Scott also says UHC has made multiple proposals to get PAA back in network, but says PAA has only come back with one formal proposal in their year of negotiations. UHC maintains that it pays PAA “market-competitive rates” for the services provided to members, and that PAA is the one, UHC says, that bills the higher rate.
“Our focus is on protecting the consumers in this process. We’ve made a payment on their behalf in the case of PAA and they’re billing on top of that,” he said of UHC paying a small portion of PAA patient bills. “We don’t understand the need to do that.”
Updates from PAA: Earlier this month, PAA chairman Dr. Jay Duggins talked to the Agenda and refuted many of the UHC complaints, including the one about being unresponsive. The group also maintains that its pricing is in line with other local providers.
The group also pointed out that UHC made $6.6 billion in the second quarter of this year.
The group sent a written statement in response to my request for an update:
“Providence Anesthesiology is fiercely opposed to the surprise billing practices of UnitedHealthcare and is working with out-of-network patients to minimize their financial burden.
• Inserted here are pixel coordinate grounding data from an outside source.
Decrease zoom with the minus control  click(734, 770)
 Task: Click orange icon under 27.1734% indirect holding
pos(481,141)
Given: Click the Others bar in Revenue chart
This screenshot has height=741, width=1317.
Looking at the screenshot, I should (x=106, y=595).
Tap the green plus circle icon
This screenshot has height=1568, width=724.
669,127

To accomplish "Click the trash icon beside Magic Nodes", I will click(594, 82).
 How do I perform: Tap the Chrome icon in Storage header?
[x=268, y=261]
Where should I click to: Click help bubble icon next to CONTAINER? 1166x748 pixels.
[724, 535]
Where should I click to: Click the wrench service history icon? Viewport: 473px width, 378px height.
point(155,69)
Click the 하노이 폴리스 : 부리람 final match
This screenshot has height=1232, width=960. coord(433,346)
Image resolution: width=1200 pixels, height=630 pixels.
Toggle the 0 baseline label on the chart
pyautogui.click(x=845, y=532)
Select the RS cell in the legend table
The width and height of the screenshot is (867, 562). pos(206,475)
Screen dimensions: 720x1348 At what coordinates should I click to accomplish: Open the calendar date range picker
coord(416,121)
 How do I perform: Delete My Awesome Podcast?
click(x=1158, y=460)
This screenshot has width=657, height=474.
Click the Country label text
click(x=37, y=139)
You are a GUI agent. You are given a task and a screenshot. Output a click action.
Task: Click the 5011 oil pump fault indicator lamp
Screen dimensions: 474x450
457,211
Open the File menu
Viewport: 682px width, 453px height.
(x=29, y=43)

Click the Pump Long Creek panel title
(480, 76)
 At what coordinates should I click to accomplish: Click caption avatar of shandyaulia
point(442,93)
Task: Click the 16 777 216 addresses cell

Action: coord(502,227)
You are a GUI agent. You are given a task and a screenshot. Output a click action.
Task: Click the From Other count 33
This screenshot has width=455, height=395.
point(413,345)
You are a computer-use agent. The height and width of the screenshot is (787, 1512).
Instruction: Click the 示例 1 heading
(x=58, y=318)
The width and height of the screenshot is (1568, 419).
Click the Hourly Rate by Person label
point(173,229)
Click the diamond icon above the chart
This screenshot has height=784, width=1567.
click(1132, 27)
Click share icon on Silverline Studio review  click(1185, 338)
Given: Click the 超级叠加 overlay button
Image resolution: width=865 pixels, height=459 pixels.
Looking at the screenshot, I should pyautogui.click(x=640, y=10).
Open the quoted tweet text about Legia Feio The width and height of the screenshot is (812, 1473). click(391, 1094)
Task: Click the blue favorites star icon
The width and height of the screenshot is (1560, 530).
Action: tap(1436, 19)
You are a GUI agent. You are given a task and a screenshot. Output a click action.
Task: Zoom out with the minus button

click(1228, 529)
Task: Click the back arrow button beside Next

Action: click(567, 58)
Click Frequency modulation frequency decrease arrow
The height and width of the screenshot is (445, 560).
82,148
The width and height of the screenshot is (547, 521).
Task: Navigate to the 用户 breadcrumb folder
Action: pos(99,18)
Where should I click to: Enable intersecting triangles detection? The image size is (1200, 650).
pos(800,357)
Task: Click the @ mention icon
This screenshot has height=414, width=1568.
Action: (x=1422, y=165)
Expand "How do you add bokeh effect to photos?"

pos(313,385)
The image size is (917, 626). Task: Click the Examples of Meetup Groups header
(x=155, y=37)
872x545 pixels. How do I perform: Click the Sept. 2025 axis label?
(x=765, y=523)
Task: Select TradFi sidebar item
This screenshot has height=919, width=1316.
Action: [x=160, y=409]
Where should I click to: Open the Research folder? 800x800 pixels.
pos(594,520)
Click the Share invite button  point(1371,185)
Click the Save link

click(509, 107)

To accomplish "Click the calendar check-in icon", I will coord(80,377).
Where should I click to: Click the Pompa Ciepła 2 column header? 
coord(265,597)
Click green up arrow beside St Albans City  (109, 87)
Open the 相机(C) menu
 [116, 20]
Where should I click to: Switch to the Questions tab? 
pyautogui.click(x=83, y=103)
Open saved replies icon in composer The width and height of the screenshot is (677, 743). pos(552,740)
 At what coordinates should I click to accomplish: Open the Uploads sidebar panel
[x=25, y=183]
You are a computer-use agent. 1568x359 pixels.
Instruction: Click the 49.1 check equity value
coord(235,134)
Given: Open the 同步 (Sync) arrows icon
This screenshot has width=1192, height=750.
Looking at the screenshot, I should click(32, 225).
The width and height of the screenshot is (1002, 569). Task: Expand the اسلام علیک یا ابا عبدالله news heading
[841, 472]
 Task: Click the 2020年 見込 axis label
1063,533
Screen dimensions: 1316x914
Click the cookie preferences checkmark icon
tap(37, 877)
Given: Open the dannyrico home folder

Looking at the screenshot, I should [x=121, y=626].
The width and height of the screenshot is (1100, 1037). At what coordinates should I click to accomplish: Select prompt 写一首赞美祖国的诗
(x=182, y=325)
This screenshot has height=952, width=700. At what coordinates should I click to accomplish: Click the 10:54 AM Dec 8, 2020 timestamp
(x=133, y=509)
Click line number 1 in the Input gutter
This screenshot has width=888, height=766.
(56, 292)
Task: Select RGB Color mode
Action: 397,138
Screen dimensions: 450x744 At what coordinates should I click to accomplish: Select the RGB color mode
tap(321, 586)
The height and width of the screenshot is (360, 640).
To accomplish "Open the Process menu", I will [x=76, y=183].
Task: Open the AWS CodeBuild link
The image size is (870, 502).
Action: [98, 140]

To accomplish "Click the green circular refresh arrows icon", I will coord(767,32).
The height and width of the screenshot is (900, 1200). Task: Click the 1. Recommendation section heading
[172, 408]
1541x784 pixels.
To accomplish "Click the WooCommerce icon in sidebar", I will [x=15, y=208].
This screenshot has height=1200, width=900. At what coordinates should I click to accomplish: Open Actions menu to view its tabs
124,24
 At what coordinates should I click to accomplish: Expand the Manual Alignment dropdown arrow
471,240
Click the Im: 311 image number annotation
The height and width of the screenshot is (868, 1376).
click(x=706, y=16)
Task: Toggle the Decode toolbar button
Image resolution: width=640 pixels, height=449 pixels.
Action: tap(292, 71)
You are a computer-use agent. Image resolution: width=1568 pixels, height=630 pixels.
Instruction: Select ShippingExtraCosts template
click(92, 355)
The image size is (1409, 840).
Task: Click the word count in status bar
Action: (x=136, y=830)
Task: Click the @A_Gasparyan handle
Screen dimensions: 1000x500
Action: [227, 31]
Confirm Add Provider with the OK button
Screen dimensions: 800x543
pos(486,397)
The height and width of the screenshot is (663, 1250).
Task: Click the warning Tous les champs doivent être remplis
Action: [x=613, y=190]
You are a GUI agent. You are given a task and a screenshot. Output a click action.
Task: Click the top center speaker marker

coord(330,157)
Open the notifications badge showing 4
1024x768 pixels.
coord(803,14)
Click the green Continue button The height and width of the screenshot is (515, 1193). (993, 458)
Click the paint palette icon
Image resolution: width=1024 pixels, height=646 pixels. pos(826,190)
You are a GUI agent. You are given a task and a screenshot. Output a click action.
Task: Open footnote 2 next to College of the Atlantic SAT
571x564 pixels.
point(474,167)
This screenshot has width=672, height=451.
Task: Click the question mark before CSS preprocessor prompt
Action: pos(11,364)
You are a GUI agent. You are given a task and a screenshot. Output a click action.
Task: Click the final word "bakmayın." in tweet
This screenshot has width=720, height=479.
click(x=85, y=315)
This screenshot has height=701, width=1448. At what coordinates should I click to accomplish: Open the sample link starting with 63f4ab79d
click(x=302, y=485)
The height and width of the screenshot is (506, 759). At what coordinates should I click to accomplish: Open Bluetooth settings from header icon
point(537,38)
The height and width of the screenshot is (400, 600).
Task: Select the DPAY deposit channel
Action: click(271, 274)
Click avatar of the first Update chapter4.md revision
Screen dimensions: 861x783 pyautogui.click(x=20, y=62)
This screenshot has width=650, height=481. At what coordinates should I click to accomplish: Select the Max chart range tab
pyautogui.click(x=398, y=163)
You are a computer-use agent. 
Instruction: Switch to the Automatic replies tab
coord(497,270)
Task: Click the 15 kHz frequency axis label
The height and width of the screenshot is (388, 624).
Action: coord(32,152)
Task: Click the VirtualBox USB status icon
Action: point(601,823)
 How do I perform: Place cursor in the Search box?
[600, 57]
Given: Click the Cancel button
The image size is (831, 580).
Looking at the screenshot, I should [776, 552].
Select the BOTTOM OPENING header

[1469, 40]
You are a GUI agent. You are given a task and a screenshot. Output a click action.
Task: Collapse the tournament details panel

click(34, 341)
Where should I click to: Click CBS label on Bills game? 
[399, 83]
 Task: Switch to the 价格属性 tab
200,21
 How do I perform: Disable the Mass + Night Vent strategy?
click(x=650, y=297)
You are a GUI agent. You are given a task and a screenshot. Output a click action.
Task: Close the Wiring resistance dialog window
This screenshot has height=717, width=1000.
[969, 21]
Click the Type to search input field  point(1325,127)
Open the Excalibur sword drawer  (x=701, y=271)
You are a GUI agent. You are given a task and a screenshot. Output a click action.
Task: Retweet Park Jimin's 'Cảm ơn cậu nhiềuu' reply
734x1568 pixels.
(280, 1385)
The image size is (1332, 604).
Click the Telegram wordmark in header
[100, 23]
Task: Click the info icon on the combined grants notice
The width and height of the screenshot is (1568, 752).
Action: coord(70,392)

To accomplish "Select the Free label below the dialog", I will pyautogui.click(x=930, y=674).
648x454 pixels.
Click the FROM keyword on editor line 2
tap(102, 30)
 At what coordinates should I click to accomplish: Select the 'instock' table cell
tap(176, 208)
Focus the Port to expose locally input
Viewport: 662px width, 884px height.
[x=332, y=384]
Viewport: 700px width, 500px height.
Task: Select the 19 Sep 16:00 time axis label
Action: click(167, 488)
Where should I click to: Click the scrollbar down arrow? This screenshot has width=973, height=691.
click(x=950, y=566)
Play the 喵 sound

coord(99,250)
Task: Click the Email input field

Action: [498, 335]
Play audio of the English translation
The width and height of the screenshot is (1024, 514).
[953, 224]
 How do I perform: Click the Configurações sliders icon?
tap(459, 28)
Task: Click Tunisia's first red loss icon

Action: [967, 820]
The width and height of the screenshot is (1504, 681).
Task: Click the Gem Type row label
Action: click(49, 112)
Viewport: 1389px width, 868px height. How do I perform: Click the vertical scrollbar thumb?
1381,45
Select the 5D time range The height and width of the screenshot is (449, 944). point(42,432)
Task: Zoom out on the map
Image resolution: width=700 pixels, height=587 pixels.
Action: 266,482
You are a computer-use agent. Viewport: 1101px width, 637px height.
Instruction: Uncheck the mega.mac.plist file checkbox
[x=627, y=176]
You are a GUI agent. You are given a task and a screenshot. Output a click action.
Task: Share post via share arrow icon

We are reaching out to affected patients to help them file appeals with United, and we’re not requiring any payments until each individual situation is resolved. At the same time, we are determined to get back in-network with United, and we urge people to call the North Carolina Department of Insurance at 855-408-1212 and ask them to demand UnitedHealthcare’s return to the negotiating table.”
PAA also noted that it’s not the only group that’s recently been kicked out of UHC’s network. A February study by the American Society of Anesthesiologists shows that 42 percent of respondents had contracts with insurance providers terminated within the last six months. The study named UnitedHealthcare as being associated with most of the changes.
Additionally, heath care providers in other states have filed lawsuits against UHC for deflating reimbursements.
Updates from Novant: We also reached out to a representative from Novant, who responded with a statement, saying in part:
“We strongly encourage UHC to come back to the negotiating table with Providence Anesthesiology Associates (PAA) to find a reasonable solution — and to do so quickly. We also strongly encourage PAA to continue to do what it can to ensure patients are not burdened with higher-than-expected charges for their services while negotiations are ongoing.”